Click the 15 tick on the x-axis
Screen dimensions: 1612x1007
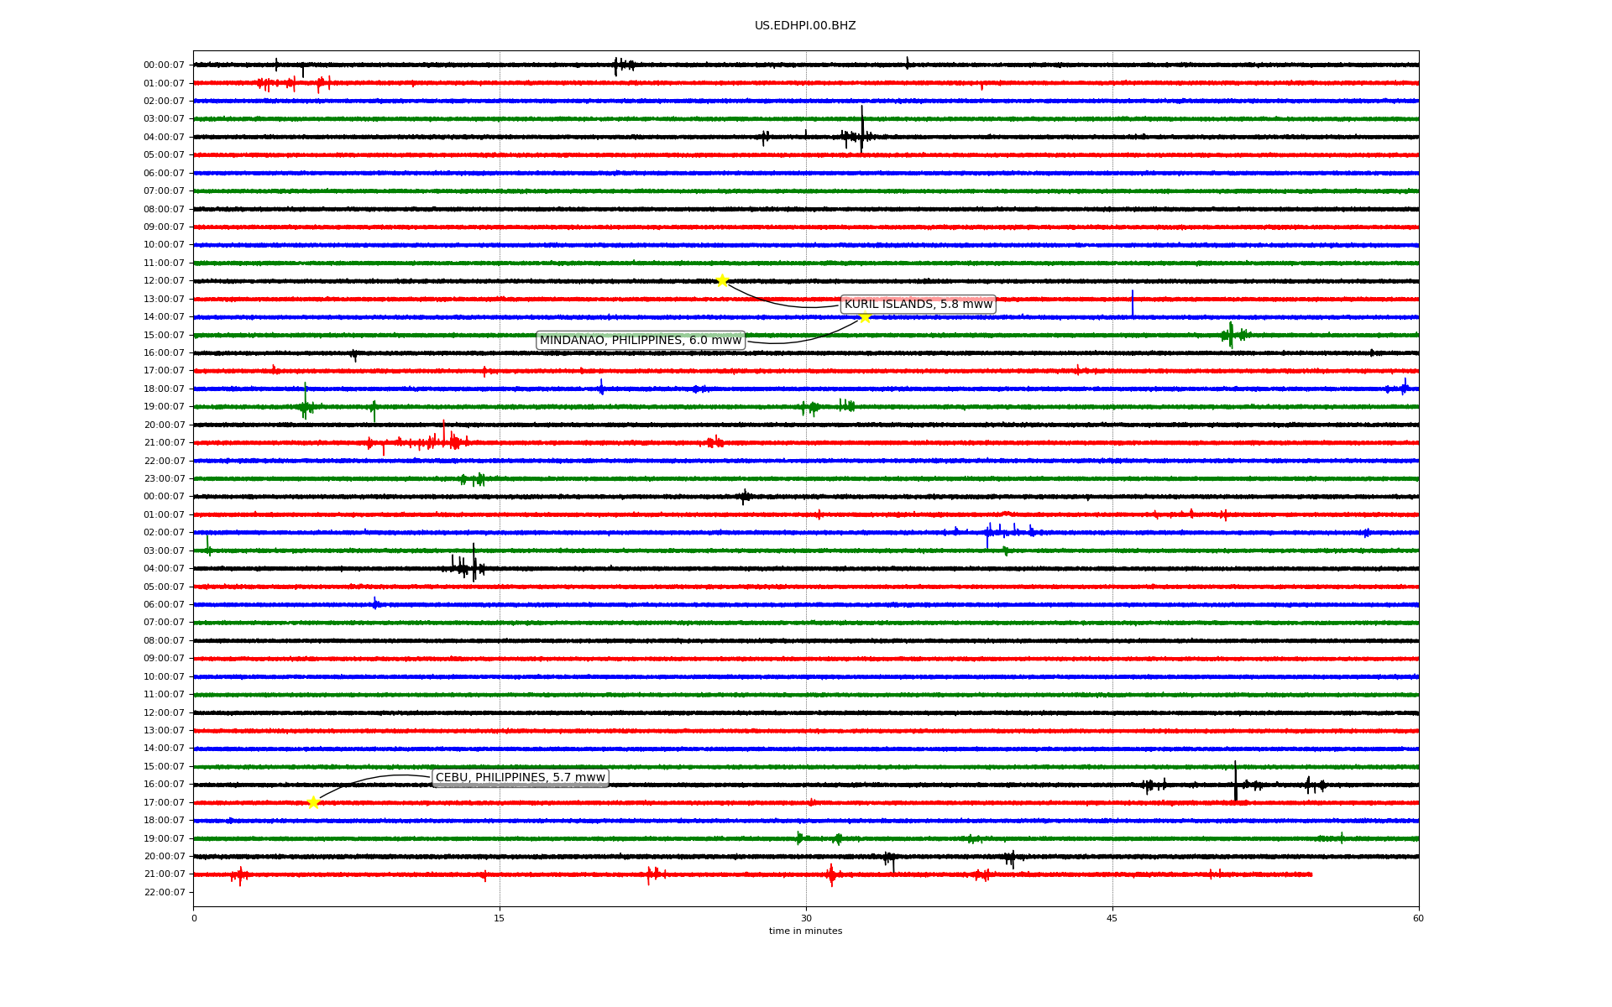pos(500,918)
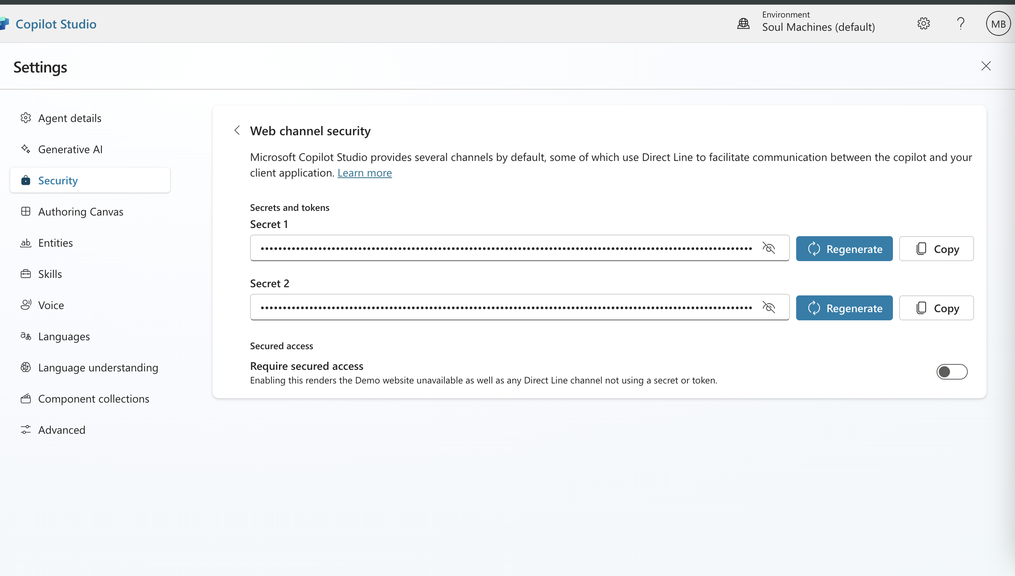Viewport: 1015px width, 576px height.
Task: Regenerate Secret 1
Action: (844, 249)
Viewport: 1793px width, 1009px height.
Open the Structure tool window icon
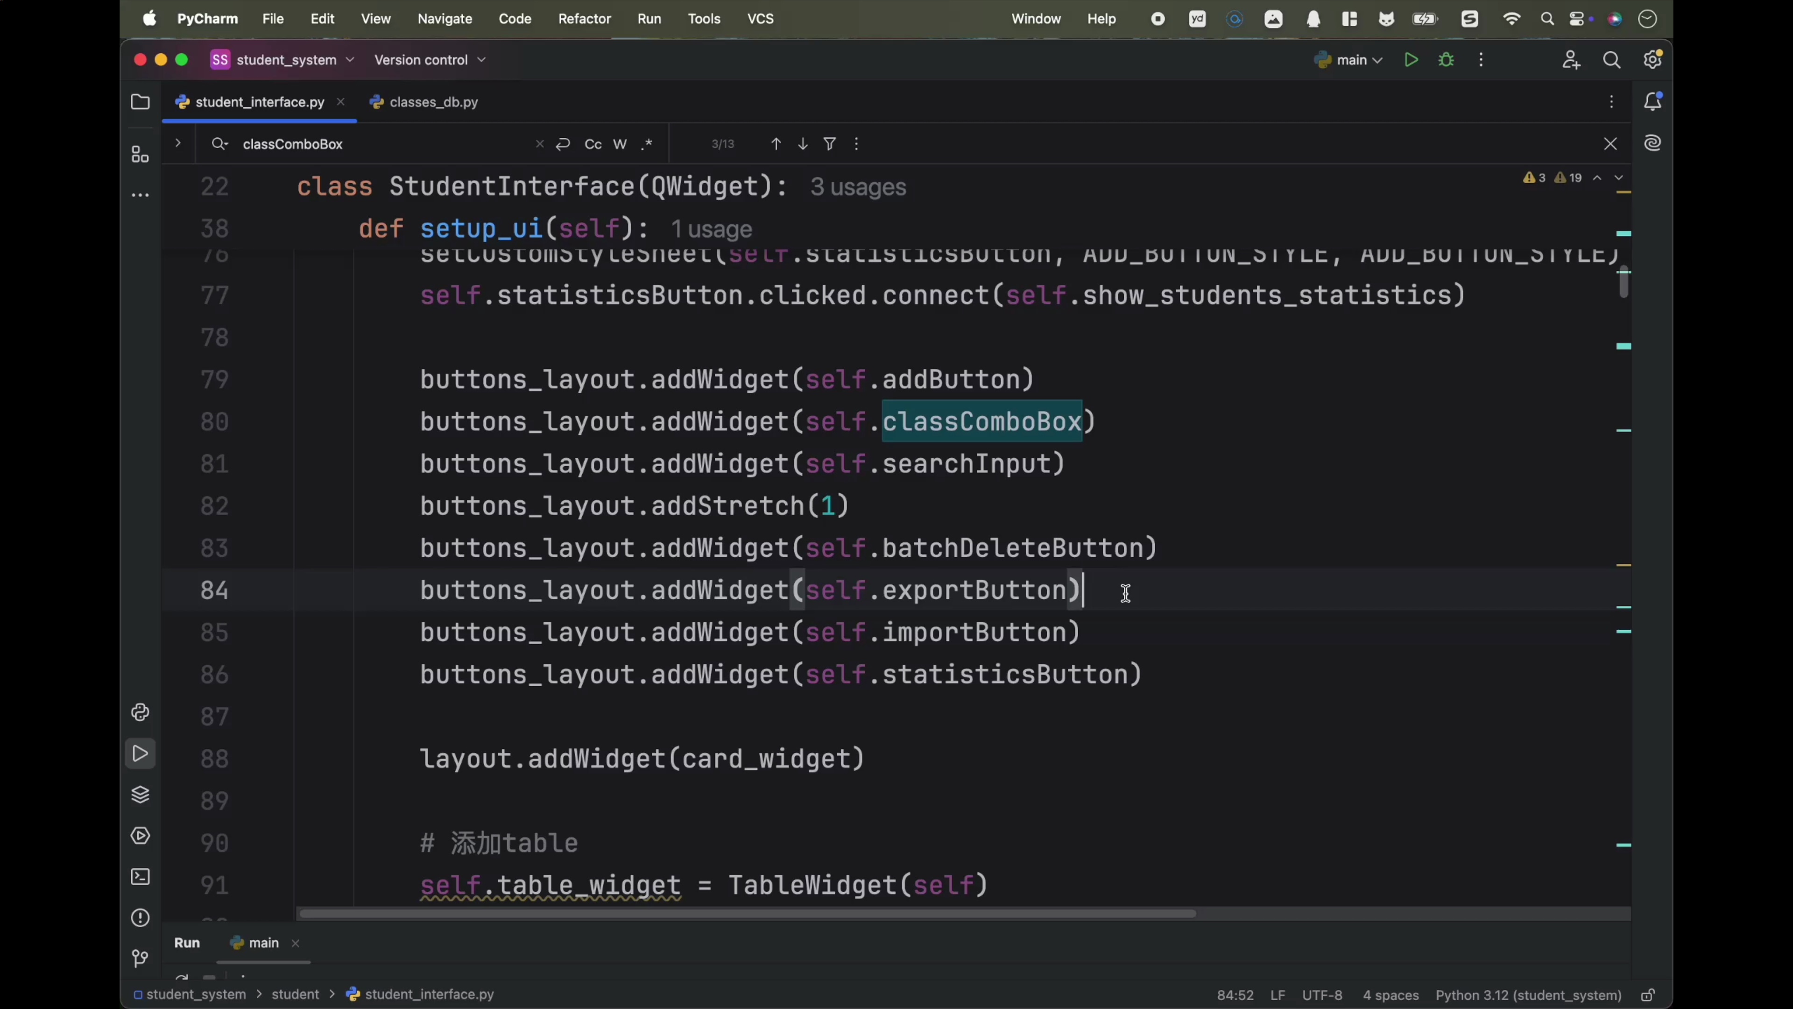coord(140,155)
□ □ □ □
▶ [Work item]: Give back an exact copy of the material above, omitting the pictures.

▶ [Exercise solution]:
Click the 15 tick on the x-axis
Screen dimensions: 1612x1007
pos(500,918)
Viewport: 1015px width, 576px height.
Task: Regenerate Secret 1
Action: (844, 249)
Viewport: 1793px width, 1009px height.
Open the Structure tool window icon
coord(140,155)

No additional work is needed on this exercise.